Repeat exactly the line with "Task: Click the minus icon on Delivery Date" and each line after it to the end of the data below; pictures stay out.
++++++
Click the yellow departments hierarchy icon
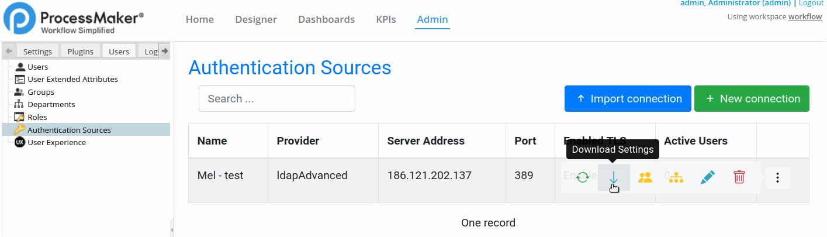The image size is (827, 237). point(676,177)
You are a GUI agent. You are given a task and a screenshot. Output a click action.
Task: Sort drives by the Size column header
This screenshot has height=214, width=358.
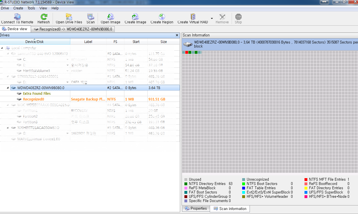[x=164, y=42]
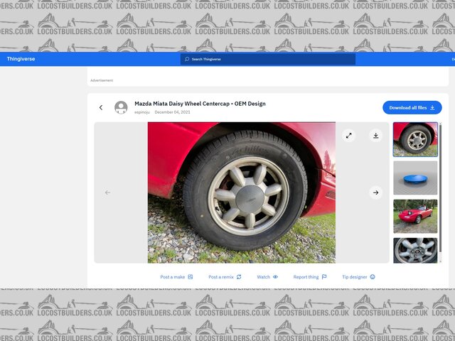Go to the next gallery image

click(375, 193)
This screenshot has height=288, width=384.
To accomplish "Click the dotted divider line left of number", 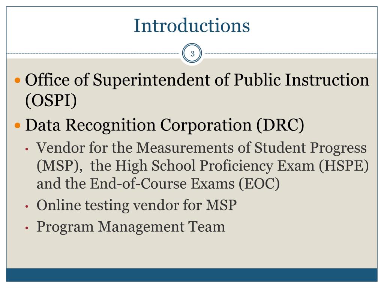I will (93, 53).
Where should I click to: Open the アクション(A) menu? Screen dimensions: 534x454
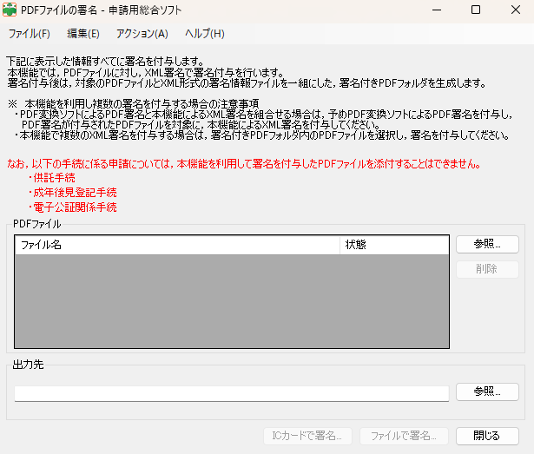[x=142, y=34]
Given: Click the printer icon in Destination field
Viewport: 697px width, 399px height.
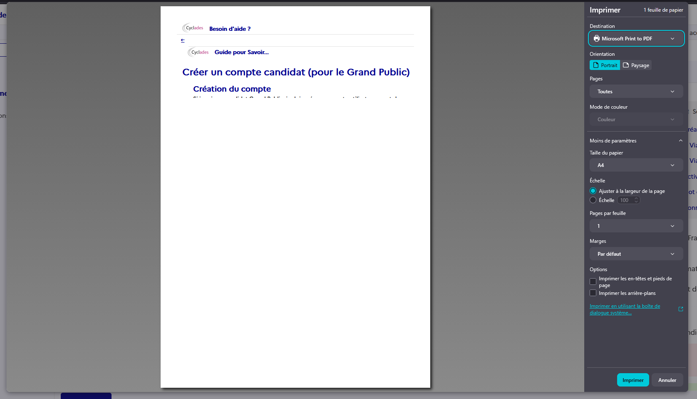Looking at the screenshot, I should [x=597, y=39].
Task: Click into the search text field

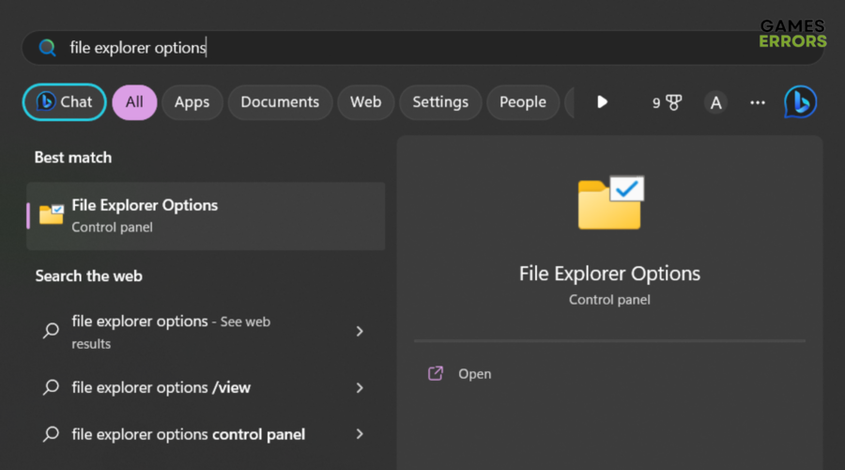Action: click(376, 48)
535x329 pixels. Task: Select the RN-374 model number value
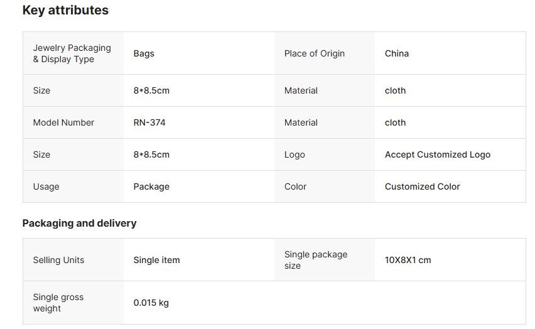coord(149,123)
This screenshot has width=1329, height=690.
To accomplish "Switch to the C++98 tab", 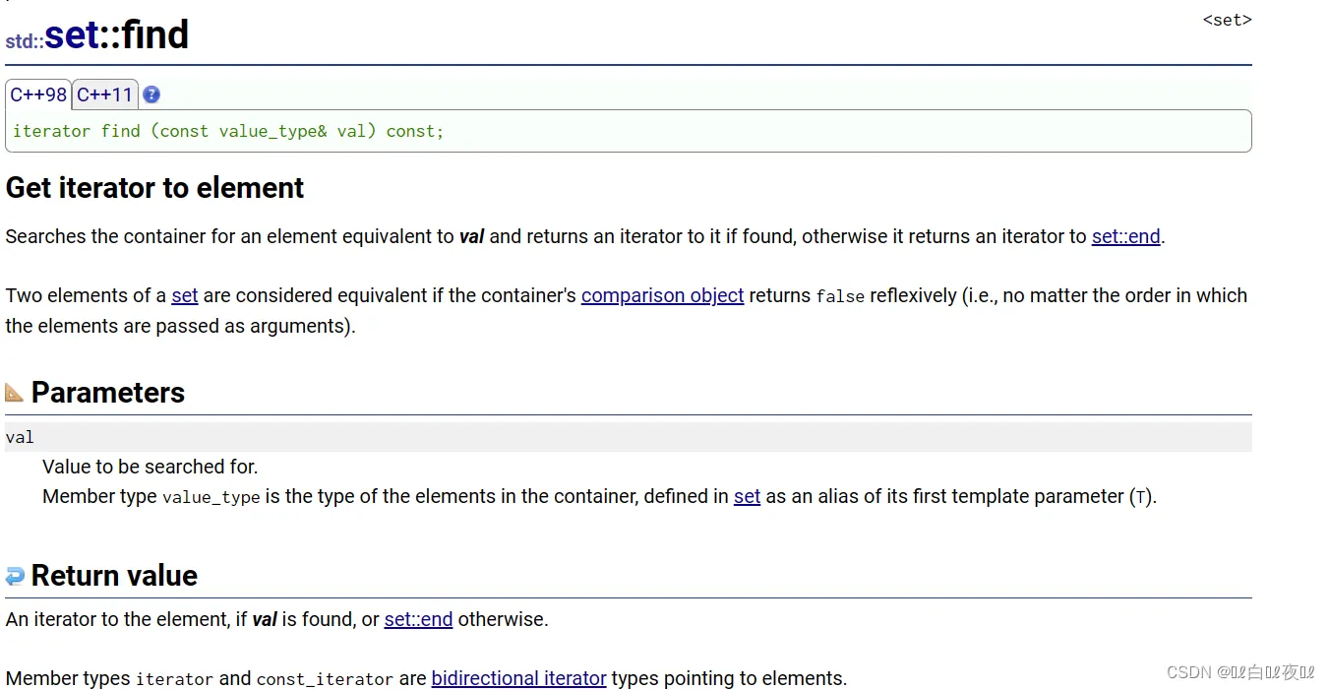I will coord(38,94).
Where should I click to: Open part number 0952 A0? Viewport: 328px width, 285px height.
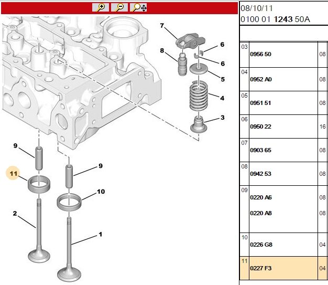point(260,79)
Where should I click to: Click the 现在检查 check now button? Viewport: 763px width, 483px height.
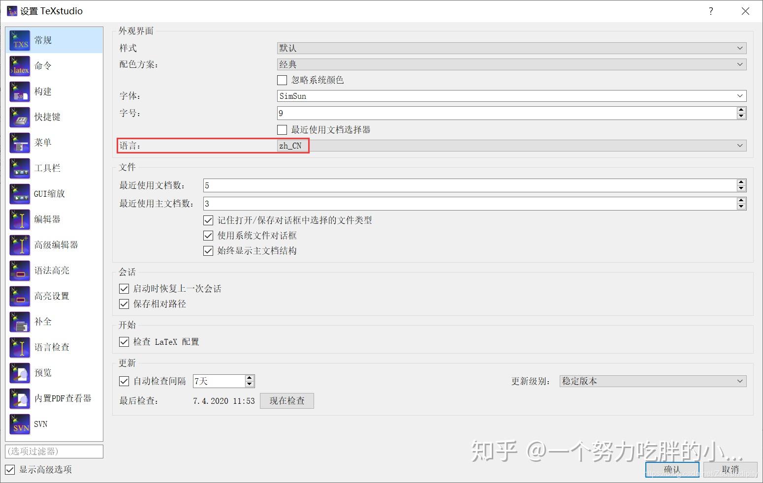286,400
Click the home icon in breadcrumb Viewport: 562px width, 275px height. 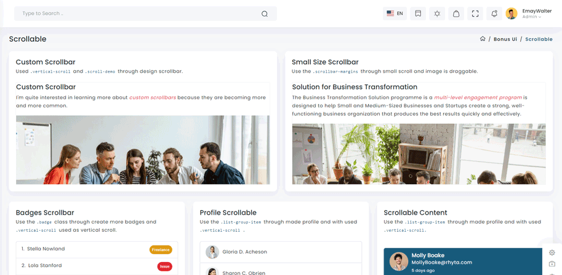point(483,39)
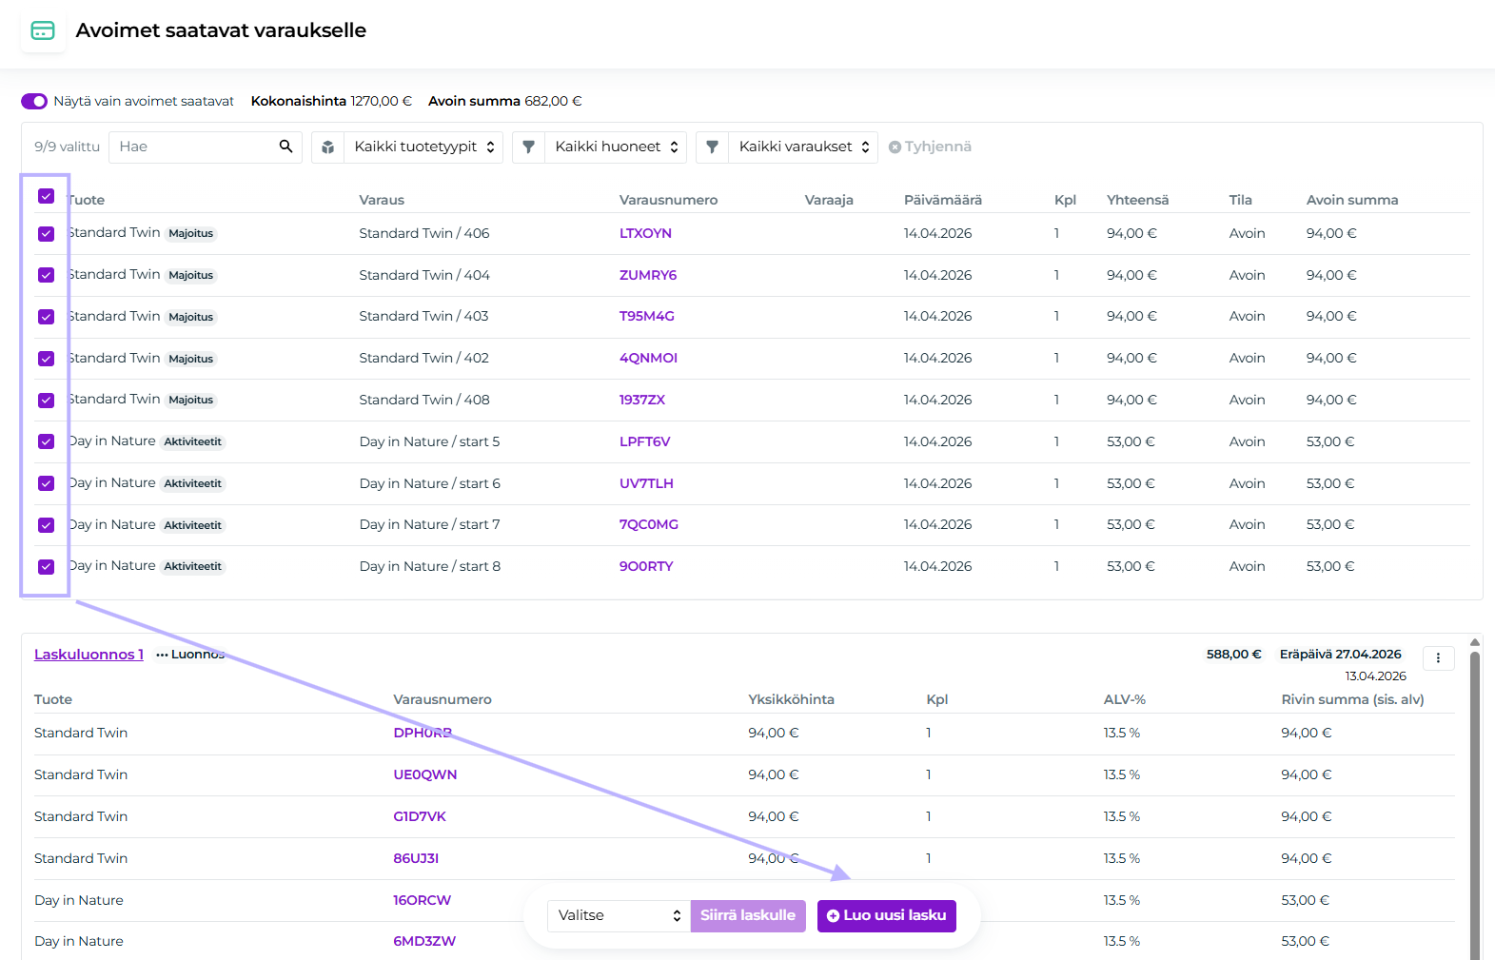Image resolution: width=1495 pixels, height=960 pixels.
Task: Click the reservations filter funnel icon
Action: point(712,147)
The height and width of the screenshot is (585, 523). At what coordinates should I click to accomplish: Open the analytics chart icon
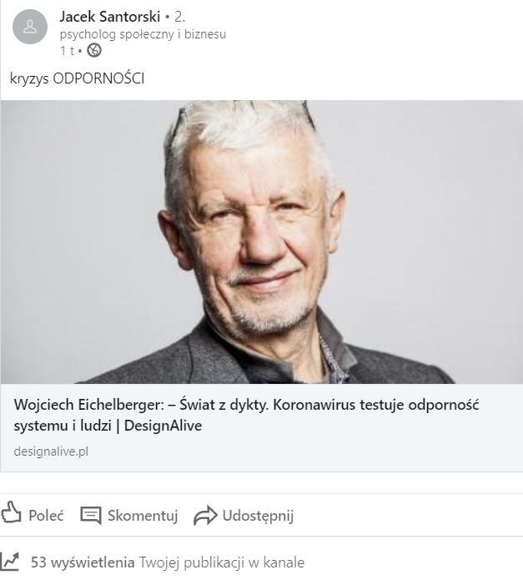pos(10,562)
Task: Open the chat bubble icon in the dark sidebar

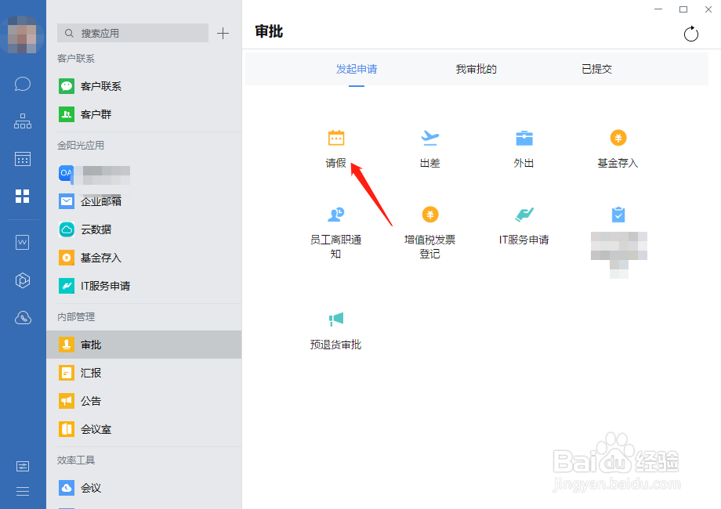Action: [x=22, y=84]
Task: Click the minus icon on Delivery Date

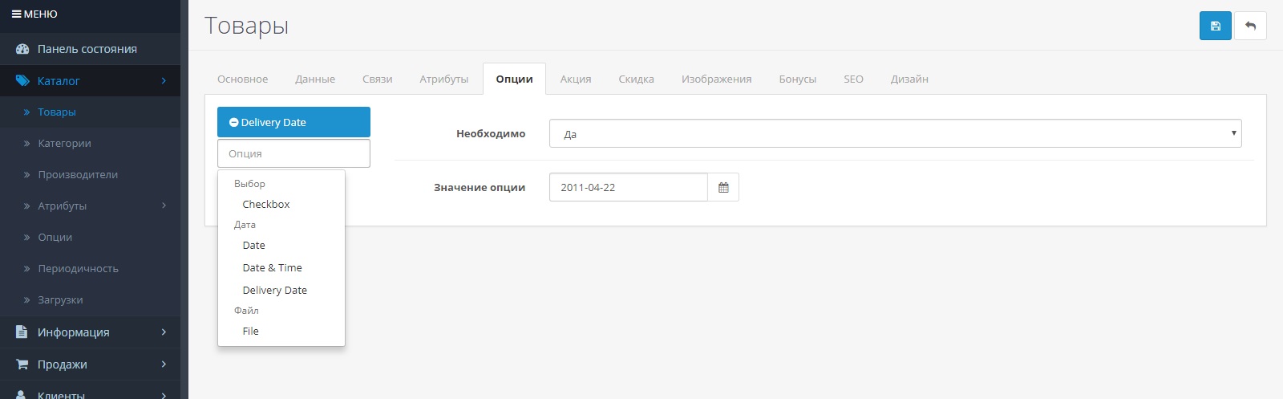Action: [x=233, y=123]
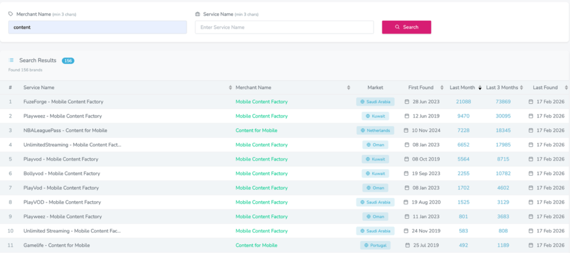
Task: Click the briefcase icon beside Service Name label
Action: click(x=198, y=14)
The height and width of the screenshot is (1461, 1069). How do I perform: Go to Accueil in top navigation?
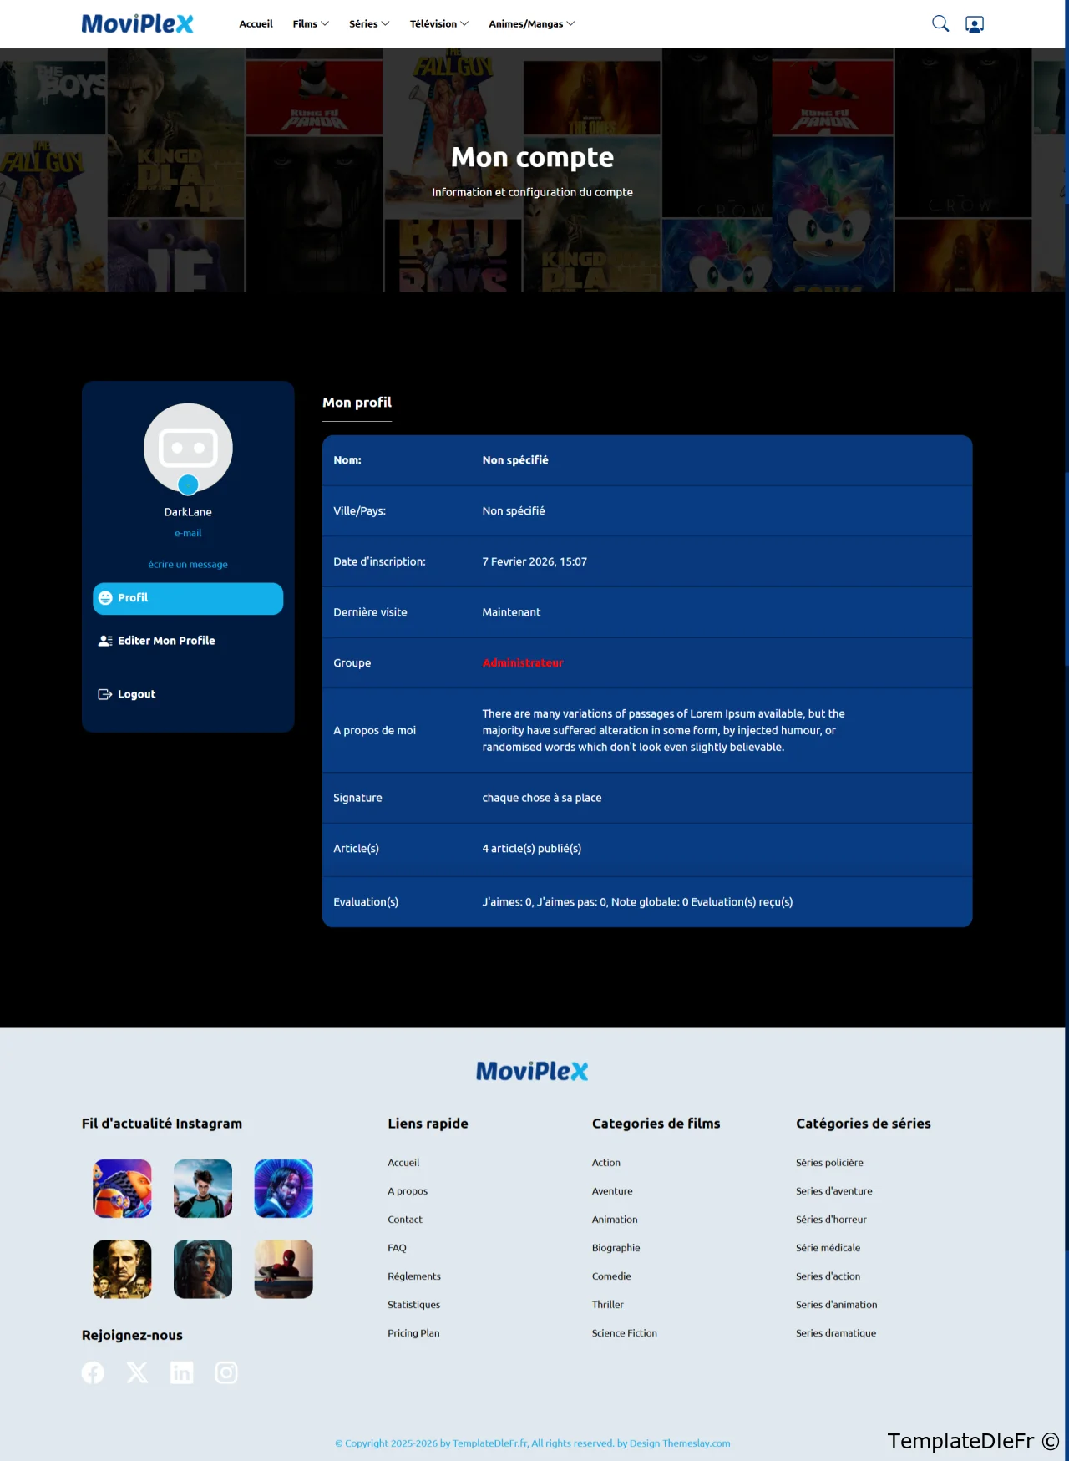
++++++
WRITTEN SOLUTION ->
Task: Click the minus icon on Delivery Date

Action: [x=233, y=123]
Task: Click the briefcase icon beside Service Name label
Action: click(x=198, y=14)
The height and width of the screenshot is (1461, 1069). How do I perform: Go to Accueil in top navigation?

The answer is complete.